[Pixel coordinate grounding data]
- Opening Delimiter -

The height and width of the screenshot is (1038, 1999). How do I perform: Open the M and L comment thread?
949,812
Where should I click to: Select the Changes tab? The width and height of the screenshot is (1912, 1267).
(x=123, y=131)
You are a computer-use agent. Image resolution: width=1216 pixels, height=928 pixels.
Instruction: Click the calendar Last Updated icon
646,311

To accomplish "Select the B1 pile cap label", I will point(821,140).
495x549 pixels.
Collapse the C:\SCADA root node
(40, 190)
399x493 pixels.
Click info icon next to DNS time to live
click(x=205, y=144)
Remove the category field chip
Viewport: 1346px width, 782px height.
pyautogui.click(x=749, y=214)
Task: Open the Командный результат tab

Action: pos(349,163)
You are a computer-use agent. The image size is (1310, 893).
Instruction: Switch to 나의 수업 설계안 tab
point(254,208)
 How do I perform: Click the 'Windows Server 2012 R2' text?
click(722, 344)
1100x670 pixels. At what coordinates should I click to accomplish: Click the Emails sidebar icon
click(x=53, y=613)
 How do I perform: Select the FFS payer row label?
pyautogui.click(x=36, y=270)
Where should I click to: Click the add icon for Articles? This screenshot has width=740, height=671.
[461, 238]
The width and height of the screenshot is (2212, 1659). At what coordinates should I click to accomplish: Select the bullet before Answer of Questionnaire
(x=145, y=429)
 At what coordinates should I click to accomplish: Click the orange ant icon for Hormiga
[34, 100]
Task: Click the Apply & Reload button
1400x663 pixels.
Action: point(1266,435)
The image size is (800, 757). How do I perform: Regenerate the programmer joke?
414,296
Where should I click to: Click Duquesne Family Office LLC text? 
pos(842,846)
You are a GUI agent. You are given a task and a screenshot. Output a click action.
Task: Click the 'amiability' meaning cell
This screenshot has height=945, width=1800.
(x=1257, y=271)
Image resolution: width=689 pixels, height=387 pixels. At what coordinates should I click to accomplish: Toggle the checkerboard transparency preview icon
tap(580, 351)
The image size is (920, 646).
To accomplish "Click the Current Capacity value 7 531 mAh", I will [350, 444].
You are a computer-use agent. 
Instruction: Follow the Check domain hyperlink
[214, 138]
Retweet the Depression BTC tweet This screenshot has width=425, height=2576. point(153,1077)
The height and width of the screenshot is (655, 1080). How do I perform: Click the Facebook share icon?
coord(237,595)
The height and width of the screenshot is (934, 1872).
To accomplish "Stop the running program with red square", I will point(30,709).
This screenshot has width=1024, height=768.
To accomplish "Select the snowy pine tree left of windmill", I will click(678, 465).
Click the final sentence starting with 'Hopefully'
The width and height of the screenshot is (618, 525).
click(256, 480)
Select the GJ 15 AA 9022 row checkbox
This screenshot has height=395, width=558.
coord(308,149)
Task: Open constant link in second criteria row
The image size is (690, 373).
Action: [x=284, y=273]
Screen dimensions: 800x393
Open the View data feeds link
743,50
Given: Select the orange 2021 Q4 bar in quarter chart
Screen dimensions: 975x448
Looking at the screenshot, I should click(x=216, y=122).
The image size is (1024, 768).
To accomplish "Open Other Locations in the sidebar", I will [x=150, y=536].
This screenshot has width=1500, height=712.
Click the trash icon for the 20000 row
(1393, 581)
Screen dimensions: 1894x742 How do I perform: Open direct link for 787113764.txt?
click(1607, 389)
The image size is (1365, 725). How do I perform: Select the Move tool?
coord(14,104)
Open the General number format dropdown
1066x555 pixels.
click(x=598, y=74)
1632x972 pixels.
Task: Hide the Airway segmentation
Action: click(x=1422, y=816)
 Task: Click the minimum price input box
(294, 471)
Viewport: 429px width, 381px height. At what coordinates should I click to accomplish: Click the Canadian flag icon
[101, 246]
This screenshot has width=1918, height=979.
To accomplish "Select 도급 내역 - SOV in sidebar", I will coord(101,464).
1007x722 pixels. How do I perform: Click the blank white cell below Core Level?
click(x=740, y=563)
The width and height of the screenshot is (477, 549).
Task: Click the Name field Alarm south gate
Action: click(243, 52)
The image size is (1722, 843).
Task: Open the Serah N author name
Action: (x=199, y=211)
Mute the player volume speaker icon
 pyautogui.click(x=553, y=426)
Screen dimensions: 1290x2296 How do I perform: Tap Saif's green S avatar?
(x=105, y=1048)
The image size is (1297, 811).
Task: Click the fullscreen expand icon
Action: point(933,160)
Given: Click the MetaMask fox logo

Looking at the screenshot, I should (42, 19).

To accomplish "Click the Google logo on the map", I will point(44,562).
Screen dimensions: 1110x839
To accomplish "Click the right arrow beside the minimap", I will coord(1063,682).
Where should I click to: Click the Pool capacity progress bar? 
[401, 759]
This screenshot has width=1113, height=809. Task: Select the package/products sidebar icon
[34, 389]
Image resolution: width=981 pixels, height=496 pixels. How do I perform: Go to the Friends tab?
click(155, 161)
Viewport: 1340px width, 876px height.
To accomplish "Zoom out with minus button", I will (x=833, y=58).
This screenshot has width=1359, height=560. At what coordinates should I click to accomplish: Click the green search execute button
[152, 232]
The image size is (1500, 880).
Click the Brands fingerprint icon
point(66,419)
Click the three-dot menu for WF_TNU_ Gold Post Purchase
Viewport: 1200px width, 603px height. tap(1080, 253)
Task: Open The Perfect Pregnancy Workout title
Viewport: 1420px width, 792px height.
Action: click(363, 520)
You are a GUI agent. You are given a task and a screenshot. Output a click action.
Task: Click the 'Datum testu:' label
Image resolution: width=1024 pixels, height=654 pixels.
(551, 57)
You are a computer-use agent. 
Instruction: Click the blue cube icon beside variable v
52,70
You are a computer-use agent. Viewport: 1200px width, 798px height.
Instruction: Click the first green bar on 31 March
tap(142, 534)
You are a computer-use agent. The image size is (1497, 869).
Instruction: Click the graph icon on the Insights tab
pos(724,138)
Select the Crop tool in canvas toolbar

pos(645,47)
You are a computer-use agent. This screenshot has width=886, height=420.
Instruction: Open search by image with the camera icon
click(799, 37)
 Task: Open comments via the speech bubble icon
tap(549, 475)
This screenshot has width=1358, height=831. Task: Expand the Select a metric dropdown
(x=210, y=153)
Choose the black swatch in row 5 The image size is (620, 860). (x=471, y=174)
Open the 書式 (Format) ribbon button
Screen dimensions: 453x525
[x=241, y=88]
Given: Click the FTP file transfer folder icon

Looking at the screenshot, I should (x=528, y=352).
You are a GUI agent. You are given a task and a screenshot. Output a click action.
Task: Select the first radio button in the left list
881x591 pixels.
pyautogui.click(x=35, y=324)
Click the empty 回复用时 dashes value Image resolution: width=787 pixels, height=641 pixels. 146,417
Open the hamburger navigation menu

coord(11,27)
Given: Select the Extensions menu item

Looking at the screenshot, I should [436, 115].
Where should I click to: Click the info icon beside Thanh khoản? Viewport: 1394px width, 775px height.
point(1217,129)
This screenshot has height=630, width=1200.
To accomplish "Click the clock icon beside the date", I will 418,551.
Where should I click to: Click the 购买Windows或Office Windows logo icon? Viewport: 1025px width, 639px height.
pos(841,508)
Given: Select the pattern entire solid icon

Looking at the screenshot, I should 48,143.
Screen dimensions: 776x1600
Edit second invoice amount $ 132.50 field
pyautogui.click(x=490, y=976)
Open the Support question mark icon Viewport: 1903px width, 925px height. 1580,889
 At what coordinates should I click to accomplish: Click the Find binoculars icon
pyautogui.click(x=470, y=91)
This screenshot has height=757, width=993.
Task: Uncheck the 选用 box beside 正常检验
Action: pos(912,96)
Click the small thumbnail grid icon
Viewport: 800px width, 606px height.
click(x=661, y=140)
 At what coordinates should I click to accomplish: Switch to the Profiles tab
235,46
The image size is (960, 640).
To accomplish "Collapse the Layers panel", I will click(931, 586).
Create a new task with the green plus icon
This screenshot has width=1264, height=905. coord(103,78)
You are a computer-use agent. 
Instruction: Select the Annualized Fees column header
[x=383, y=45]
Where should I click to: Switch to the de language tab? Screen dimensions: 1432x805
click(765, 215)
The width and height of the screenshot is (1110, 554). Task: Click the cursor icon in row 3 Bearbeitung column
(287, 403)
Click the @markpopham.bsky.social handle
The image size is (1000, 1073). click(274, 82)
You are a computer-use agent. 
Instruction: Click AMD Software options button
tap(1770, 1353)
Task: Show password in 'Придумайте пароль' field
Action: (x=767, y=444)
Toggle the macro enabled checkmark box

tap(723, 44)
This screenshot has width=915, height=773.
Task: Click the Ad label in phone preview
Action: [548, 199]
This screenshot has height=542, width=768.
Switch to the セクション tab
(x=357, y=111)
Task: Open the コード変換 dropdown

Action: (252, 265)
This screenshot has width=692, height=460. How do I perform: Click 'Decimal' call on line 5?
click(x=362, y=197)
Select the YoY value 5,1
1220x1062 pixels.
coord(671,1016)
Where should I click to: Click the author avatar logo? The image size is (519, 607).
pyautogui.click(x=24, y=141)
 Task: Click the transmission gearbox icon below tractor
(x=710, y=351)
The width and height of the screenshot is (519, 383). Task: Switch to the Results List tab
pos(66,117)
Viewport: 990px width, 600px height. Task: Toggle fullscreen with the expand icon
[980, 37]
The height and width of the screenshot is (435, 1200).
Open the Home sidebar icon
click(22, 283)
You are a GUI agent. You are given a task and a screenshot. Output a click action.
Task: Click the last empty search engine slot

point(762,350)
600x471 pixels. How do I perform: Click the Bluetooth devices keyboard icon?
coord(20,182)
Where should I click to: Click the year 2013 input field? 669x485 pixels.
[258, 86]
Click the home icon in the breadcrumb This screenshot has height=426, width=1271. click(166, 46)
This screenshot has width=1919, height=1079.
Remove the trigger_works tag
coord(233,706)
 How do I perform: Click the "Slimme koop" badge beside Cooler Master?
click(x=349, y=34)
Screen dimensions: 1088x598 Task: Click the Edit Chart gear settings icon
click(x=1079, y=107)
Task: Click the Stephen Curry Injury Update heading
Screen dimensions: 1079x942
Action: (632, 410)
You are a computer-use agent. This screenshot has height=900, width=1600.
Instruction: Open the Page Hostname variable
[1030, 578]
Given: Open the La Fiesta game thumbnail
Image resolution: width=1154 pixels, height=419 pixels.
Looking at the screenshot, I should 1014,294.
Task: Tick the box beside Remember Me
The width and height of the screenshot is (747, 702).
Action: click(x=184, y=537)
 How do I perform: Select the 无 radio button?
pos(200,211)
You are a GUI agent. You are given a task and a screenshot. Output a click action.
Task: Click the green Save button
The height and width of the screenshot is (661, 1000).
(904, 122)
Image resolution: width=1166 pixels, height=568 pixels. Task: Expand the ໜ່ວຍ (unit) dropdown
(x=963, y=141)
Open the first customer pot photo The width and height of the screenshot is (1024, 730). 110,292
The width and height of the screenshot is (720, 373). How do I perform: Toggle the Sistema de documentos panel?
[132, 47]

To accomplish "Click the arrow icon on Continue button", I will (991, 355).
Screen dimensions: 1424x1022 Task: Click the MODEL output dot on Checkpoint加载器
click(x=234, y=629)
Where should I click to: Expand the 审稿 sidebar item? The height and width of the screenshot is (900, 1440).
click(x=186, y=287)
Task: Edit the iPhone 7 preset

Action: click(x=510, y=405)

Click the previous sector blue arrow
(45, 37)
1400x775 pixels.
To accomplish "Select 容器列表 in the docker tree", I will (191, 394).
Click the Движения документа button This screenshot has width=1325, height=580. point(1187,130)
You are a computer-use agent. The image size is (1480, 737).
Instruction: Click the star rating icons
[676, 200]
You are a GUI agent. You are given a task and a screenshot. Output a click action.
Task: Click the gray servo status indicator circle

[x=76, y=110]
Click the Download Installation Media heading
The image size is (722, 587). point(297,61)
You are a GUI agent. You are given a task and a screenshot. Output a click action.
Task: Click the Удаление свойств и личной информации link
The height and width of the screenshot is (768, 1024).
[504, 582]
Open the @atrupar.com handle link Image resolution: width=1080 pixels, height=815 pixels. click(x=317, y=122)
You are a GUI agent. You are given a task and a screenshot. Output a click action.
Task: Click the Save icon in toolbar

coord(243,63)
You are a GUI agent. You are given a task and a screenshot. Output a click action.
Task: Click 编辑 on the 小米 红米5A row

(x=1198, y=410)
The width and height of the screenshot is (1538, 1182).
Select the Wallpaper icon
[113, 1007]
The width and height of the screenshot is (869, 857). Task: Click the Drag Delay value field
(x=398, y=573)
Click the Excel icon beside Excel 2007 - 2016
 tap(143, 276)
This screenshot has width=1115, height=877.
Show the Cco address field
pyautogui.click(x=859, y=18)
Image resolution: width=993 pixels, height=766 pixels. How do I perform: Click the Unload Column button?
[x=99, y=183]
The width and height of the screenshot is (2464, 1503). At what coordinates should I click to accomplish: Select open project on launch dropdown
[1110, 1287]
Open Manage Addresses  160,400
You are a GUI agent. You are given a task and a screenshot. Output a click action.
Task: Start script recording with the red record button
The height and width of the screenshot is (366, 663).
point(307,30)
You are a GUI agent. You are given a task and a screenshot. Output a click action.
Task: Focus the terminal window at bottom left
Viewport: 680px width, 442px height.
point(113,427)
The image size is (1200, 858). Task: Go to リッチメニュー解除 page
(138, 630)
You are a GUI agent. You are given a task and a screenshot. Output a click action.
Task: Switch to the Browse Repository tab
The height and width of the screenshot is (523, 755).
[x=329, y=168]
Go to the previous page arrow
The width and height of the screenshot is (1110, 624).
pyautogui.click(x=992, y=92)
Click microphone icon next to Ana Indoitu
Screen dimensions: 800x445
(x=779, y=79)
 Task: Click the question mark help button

- Closing Delimiter -

■ Instructions for the task ■
Write the number of lines above that contain the string "computer", and nothing besides.

■ Your solution ■
11